The most crucial tabulations, however, involved what Graunt called the “acute and epidemical diseases”: smallpox, plague, measles, and tuberculosis, which Graunt called consumption, using the terminology of the day. Calculating the total number of deaths over the period, and then breaking down that total into its component parts, allowed Graunt-for the first time-to propose an answer to the question, How likely were you to die from a particular cause? The Bills of Mortality were simply an inventory of deaths, facts without meaning beyond the individual, human tragedy of the life lost. Graunt’s tables took the facts and transformed them into probabilities, which gave the authorities an actionable overview of what the major threats to public health were, insights that would allow them to combat those threats and prioritize between them more effectively.

 

But the most revolutionary statistical technique that Graunt introduced appeared in a chapter titled “Of the Number of Inhabitants.” Graunt began the chapter referencing multiple conversations he had conducted with “men of great experience in this city” who suggested that the total population of the city must be in the millions. Graunt correctly perceived from his study of the mortality reports that the figure must be greatly exaggerated. (A city of 2 million people would have had far more deaths than were recorded in the Bills.) Through a number of roundabout calculations, Graunt proposed a much lower number: 384,000. Graunt himself thought the number had been determined “perhaps too much at random,” but the calculation has held up well since he first published it: modern historians estimate London’s population during this period to have been somewhere in the range of 400,000.

 

Armed with this crucial denominator-total population-Graunt was then able to examine another key element of the Bills of Mortality in a new light: age at death.

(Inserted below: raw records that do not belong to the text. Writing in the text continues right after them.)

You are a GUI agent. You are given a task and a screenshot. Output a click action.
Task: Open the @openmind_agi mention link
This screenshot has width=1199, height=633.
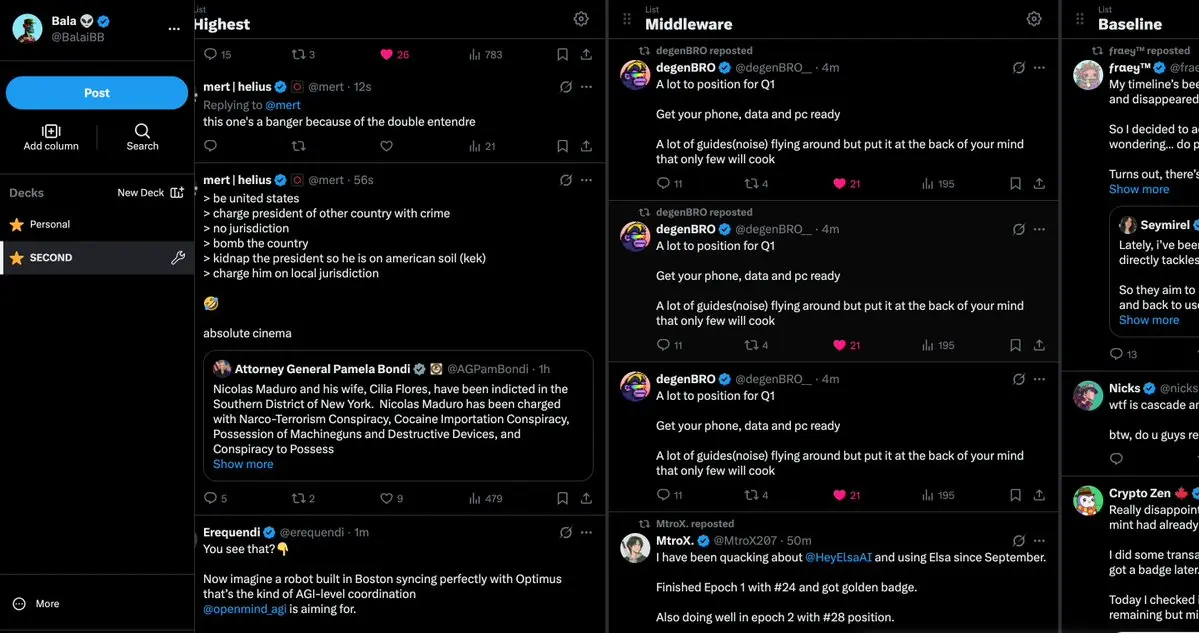point(244,609)
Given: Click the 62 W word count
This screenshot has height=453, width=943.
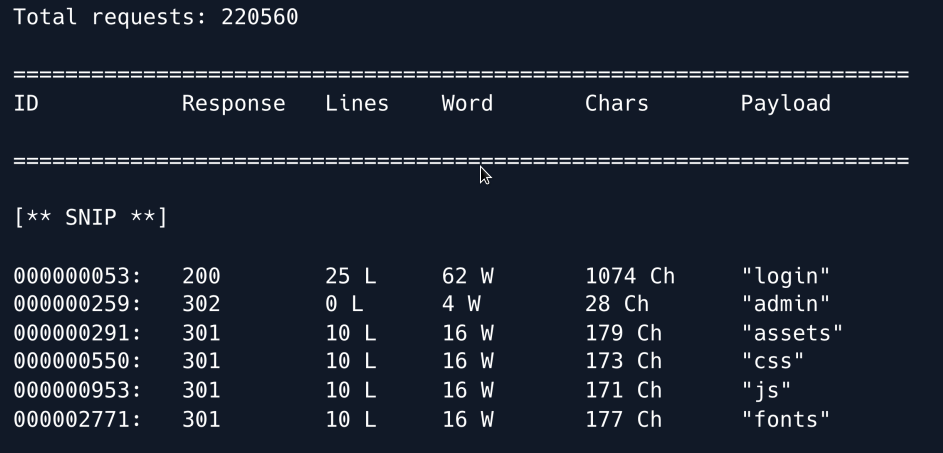Looking at the screenshot, I should [x=467, y=276].
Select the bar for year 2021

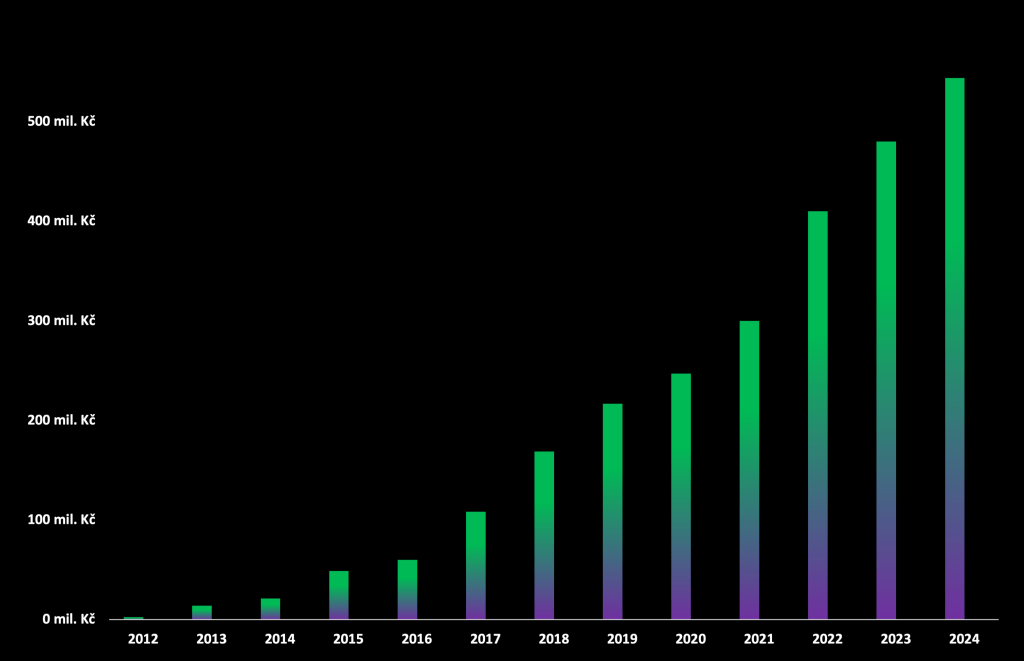pos(749,470)
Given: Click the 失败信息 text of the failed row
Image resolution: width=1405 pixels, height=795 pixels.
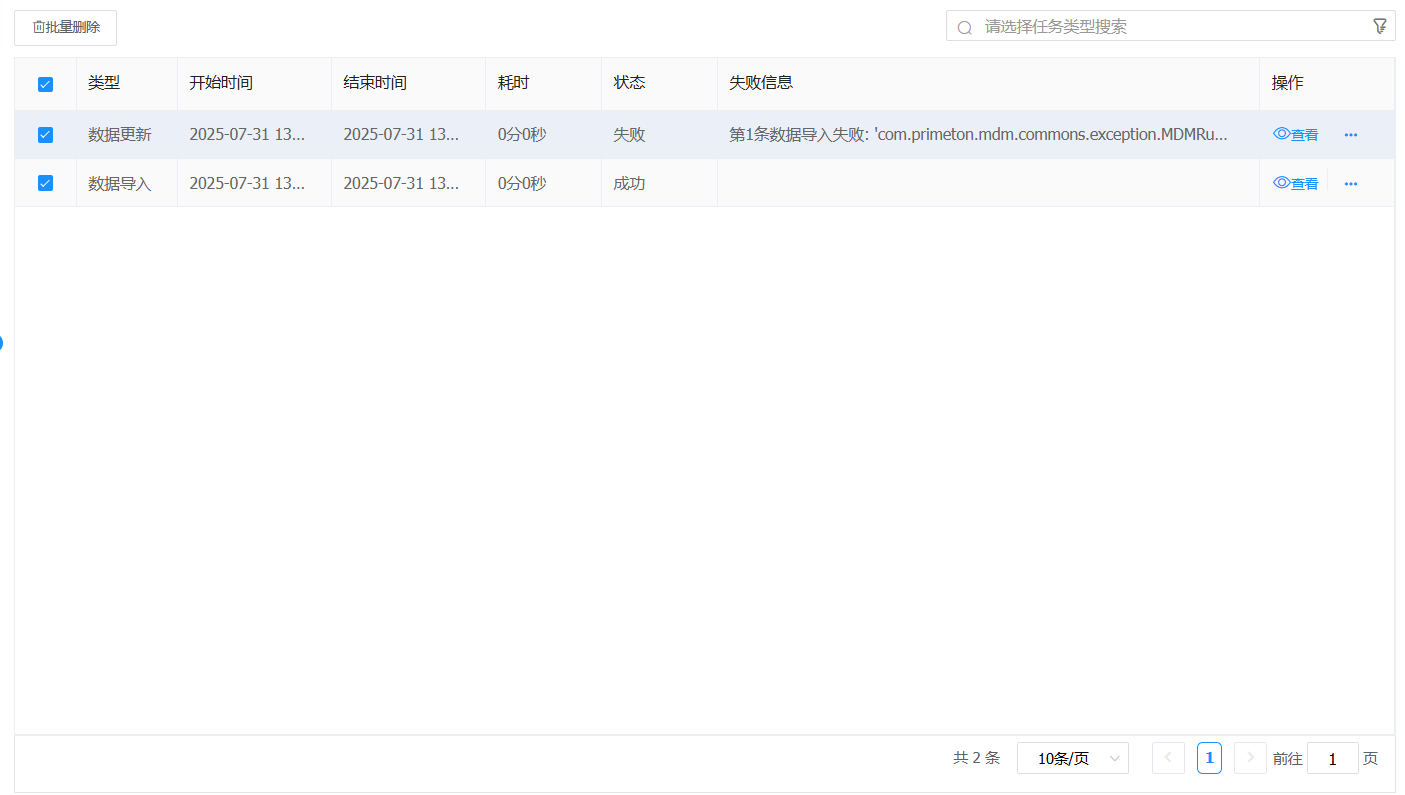Looking at the screenshot, I should (977, 135).
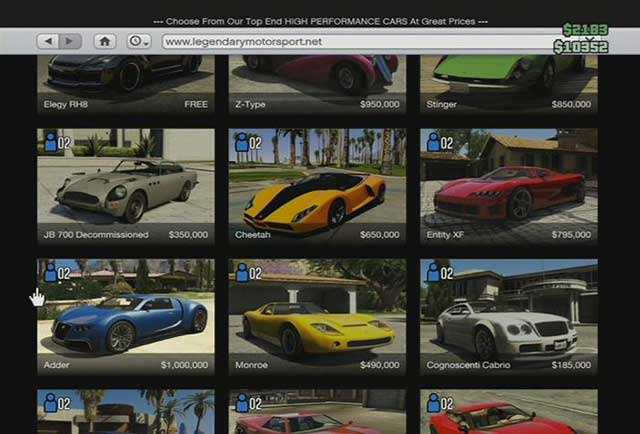640x434 pixels.
Task: Click the seat-count icon on JB 700 Decommissioned
Action: coord(57,143)
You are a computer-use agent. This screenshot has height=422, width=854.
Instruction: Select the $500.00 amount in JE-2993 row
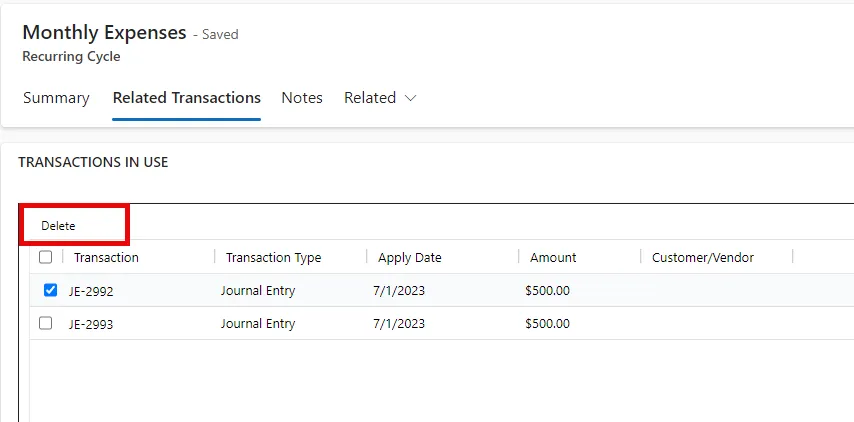[x=547, y=324]
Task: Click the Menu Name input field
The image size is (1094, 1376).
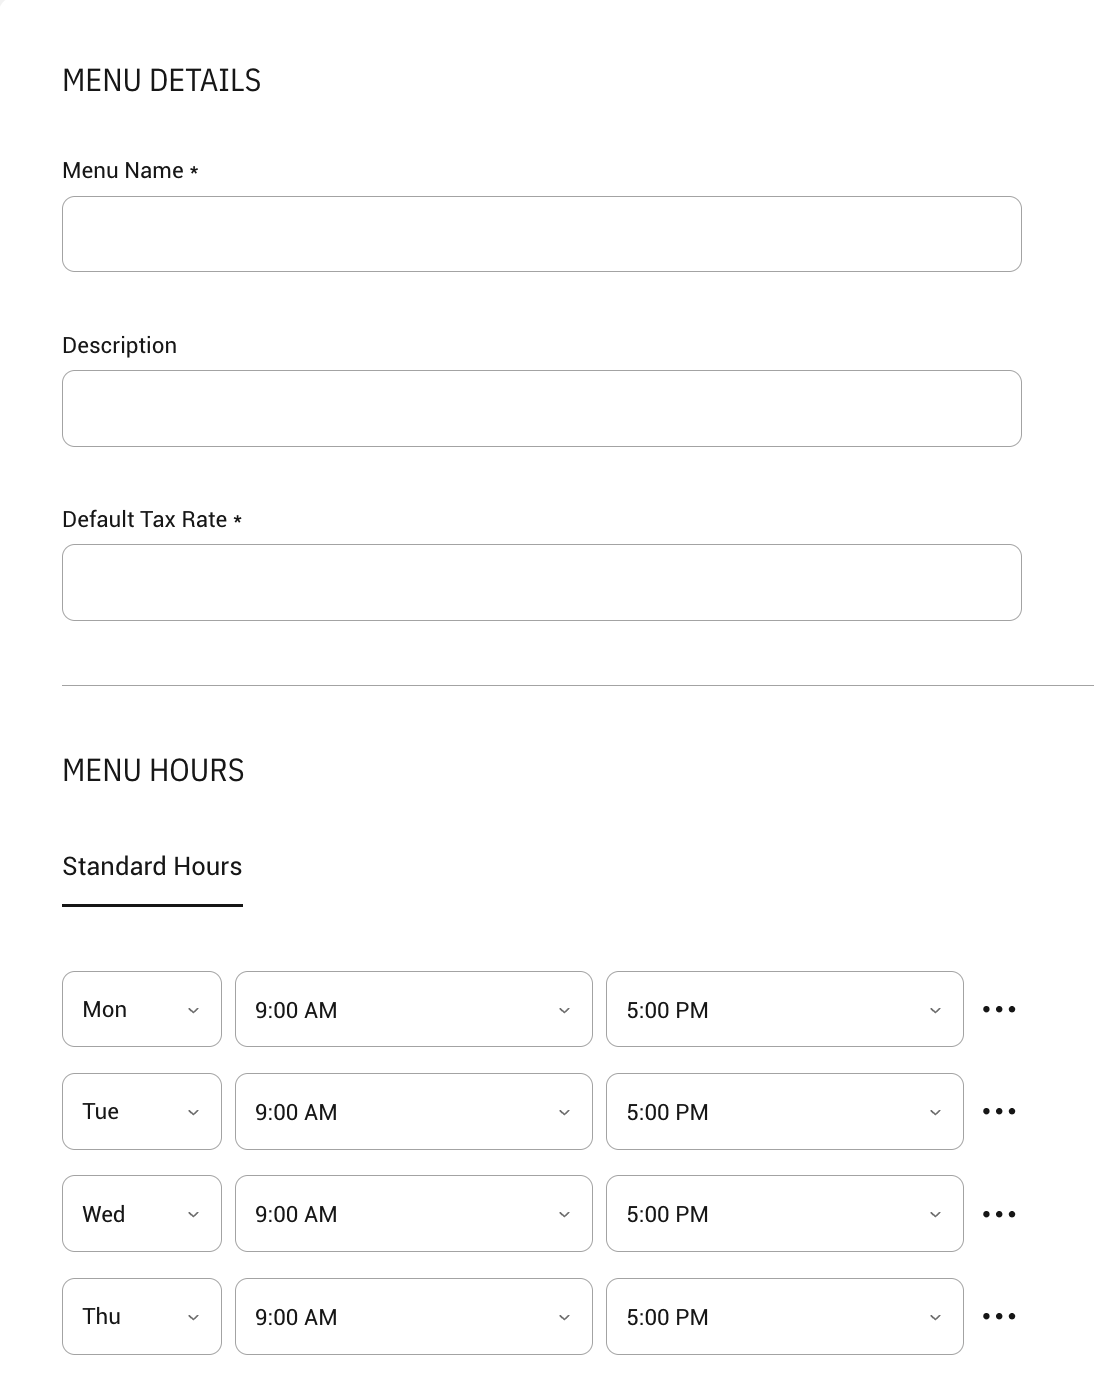Action: (x=541, y=234)
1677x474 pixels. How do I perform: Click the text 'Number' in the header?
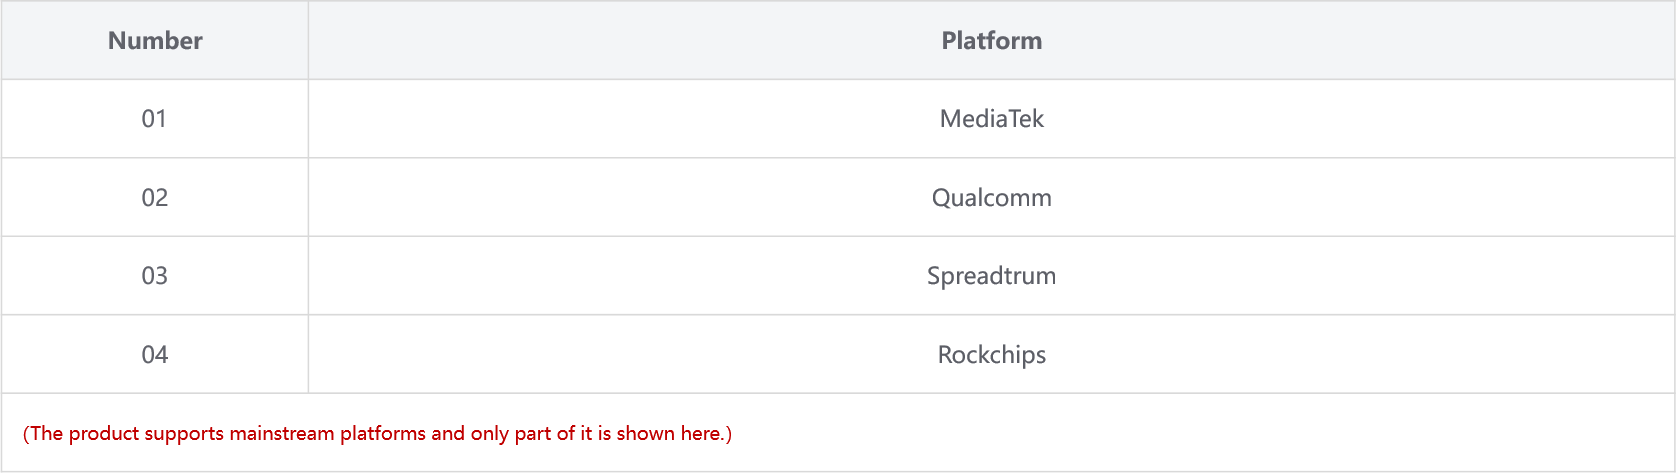pos(155,40)
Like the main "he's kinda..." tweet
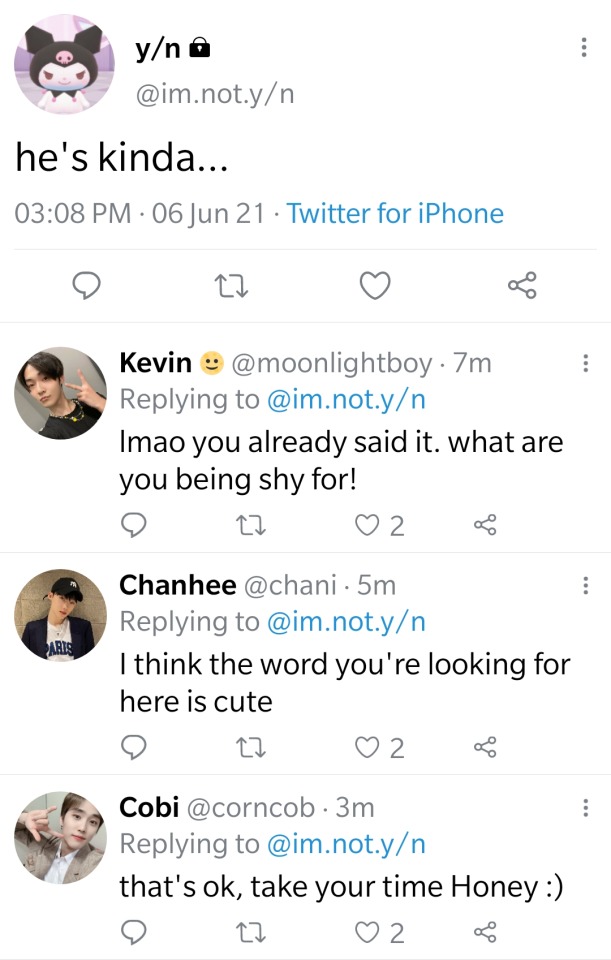The image size is (611, 960). pos(374,287)
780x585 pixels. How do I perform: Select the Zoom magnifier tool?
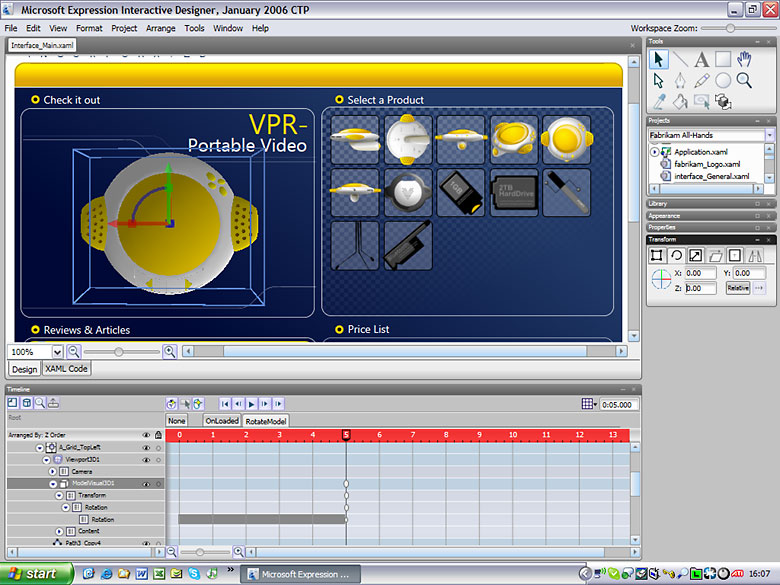tap(745, 80)
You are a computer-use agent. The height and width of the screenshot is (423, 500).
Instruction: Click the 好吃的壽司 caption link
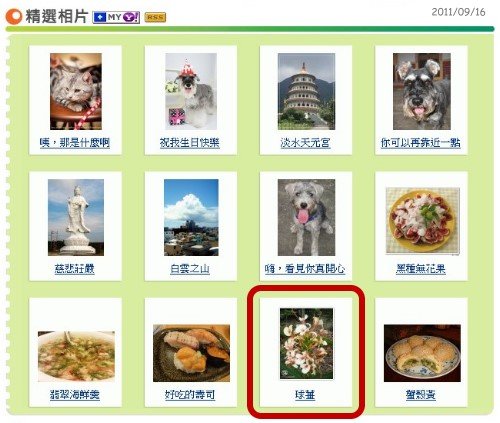[x=190, y=395]
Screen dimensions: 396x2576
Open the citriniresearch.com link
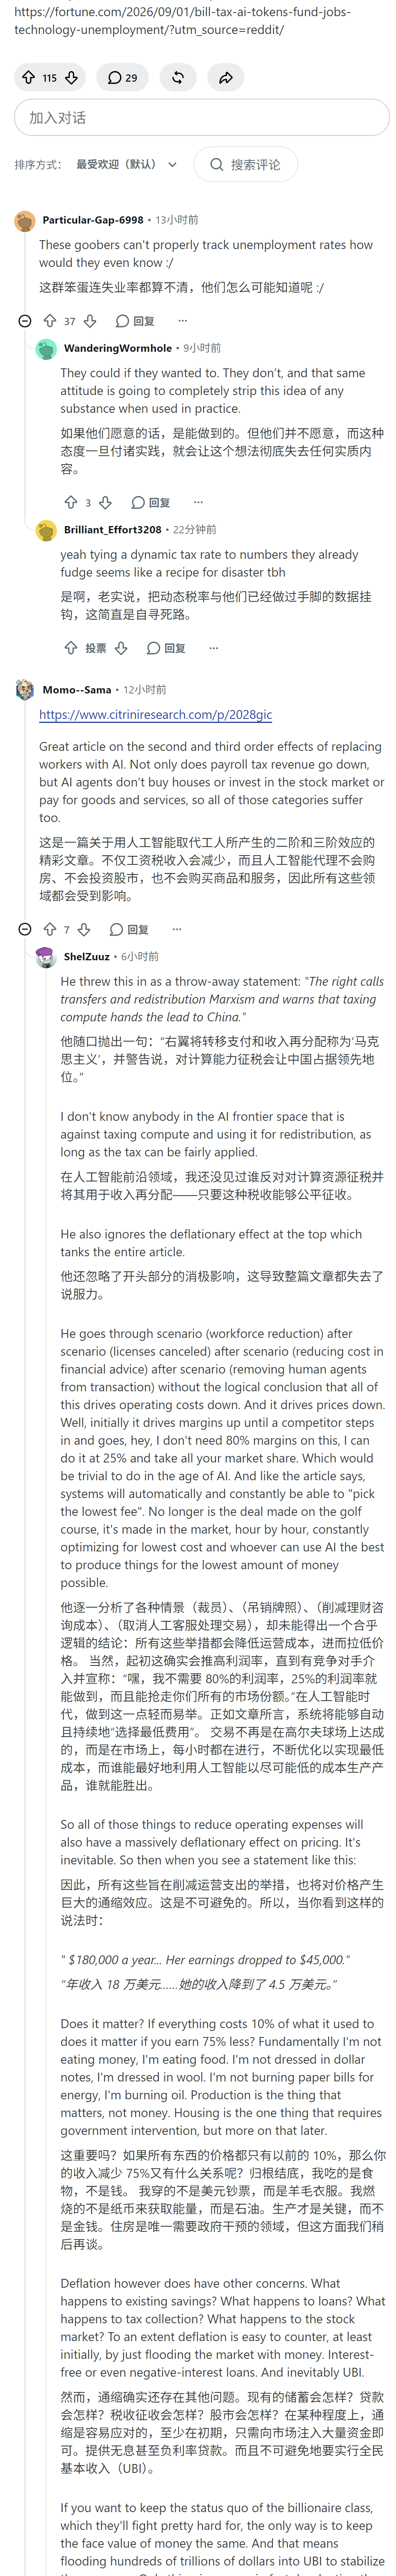(x=155, y=715)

He divided the overall pool of recorded deaths into nine separate tranches: those that died before their sixth birthday; those that died between their sixth and sixteenth birthdays; between their sixteenth and twenty-sixth birthday; and so on all the way up to eighty-six. With the deaths segmented in this fashion, Graunt was able to calculate the distribution of deaths in the population by age. For every hundred Londoners born, Graunt reported, thirty-six of them would die before their sixth birthday. In modern terminology, we would call that a childhood mortality rate of 36 percent.

 

The entirety of Graunt’s “life table” was sobering. Less than half of London’s population survived past adolescence; fewer than 6 percent made it to their sixties. Graunt did not manage to take the next step and reduce his life table to the single number we now use as perhaps the most fundamental measure of public health: life expectancy at birth. But we can calculate it based on the data Graunt did assemble in the table. By Graunt’s account, the life expectancy of a child born in London in the mid-1660s was only seventeen and a half years.

 

When Nancy Howell arrived in the Dobe region in the middle of 1967 and began her investigation into the health and life spans of the Kung people, she possessed several crucial advantages over John Graunt in attempting such a study. She had three hundred years of advances in statistics and demography at her disposal. Since Graunt’s time, demographers had developed extensive tools to calculate not only life expectancy at birth, but also, crucially, life expectancy at other ages as well. Howell had more than just conceptual tools, however. She had data entry systems and calculators to crunch the numbers; she had cameras to photograph the !Kung to help identify them for the records and connect them to studies that had been completed earlier in the decade. She had tape recorders to capture her interviews with the Kung. She would even ultimately develop a software program-called AMBUSH-to simulate the fluctuations in the !Kung population over time.